### Tekstfragment

Ondergrondse opnames
Steenkolenmijn in Valkenburg en liftscènes bij het Nederlands Mijnmuseum

Koempels aan het boeteren: boeteren betekent in mijnwerkerstaal simpelweg eetpauze, de koempel had dan 15 minuten pauze om een boterham te eten en wat te drinken.
Met de teller op 30 draaidagen tijdens de jaarwisseling van '22 naar '23 was het eind maart - na een winterstop van 3,5 maand - tijd voor de eerste draaidagen. Die winterstop was niet zozeer vanwege de winter zelf, maar omdat Imelda en Maarten in die periode hun aandacht hadden verlegd naar hun pasgeboren zoontje Lio. Ruim een maand later stonden dan eindelijk de langverwachte ondergrondse scènes op de planning. Eerst een verschrikkelijk koude dag in het gigantische badlokaal van de steenkolenmijn in Beringen (hulde aan de acteurs en figuranten die daar met blote billen hebben gestaan!). Aansluitend werden de liftscènes opgenomen bij het Nederlands Mijnmuseum en een week later heeft het team van Stoffig Licht tientallen kilometers afgelegd in de gangen van de Steenkolenmijn in Valkenburg, waar zij ruimhartig werden ontvangen door de heer Caselli en zijn collega’s.

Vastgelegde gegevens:

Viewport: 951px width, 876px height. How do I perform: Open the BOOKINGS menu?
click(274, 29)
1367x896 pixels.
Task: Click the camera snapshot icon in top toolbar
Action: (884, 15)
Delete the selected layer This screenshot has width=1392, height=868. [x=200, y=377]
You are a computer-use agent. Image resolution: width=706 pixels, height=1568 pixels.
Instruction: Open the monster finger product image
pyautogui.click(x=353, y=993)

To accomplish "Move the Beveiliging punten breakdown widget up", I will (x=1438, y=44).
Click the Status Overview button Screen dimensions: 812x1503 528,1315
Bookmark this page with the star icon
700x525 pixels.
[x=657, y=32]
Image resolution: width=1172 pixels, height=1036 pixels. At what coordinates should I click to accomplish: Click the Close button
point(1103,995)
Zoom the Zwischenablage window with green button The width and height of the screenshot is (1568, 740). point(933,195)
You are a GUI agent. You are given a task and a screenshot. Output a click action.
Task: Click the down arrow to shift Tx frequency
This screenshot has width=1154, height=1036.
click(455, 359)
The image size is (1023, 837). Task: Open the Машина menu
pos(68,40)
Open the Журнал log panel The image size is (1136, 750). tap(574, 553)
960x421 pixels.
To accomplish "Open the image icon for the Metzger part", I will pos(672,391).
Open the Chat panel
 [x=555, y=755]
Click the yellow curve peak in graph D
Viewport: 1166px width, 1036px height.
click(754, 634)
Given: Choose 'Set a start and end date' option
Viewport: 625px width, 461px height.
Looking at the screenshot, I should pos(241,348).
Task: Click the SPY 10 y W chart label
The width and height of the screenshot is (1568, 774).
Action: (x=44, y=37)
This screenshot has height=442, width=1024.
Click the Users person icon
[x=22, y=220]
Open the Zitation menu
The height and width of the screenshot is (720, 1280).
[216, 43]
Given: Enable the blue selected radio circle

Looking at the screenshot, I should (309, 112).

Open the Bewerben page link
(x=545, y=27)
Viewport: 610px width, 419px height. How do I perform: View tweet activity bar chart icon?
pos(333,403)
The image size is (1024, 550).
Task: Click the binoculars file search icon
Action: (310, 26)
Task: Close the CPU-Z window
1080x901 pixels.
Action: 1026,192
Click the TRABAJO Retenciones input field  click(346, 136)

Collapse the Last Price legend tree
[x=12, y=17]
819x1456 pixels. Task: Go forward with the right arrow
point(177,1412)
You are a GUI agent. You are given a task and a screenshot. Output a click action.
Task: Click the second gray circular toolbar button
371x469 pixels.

### Opdracht
Wat betekent "boeteren" in mijnwerkerstaal volgens de tekst over de ondergrondse opnames?

### Antwoord
Boeteren betekent eetpauze: de koempel had dan 15 minuten om een boterham te eten en wat te drinken.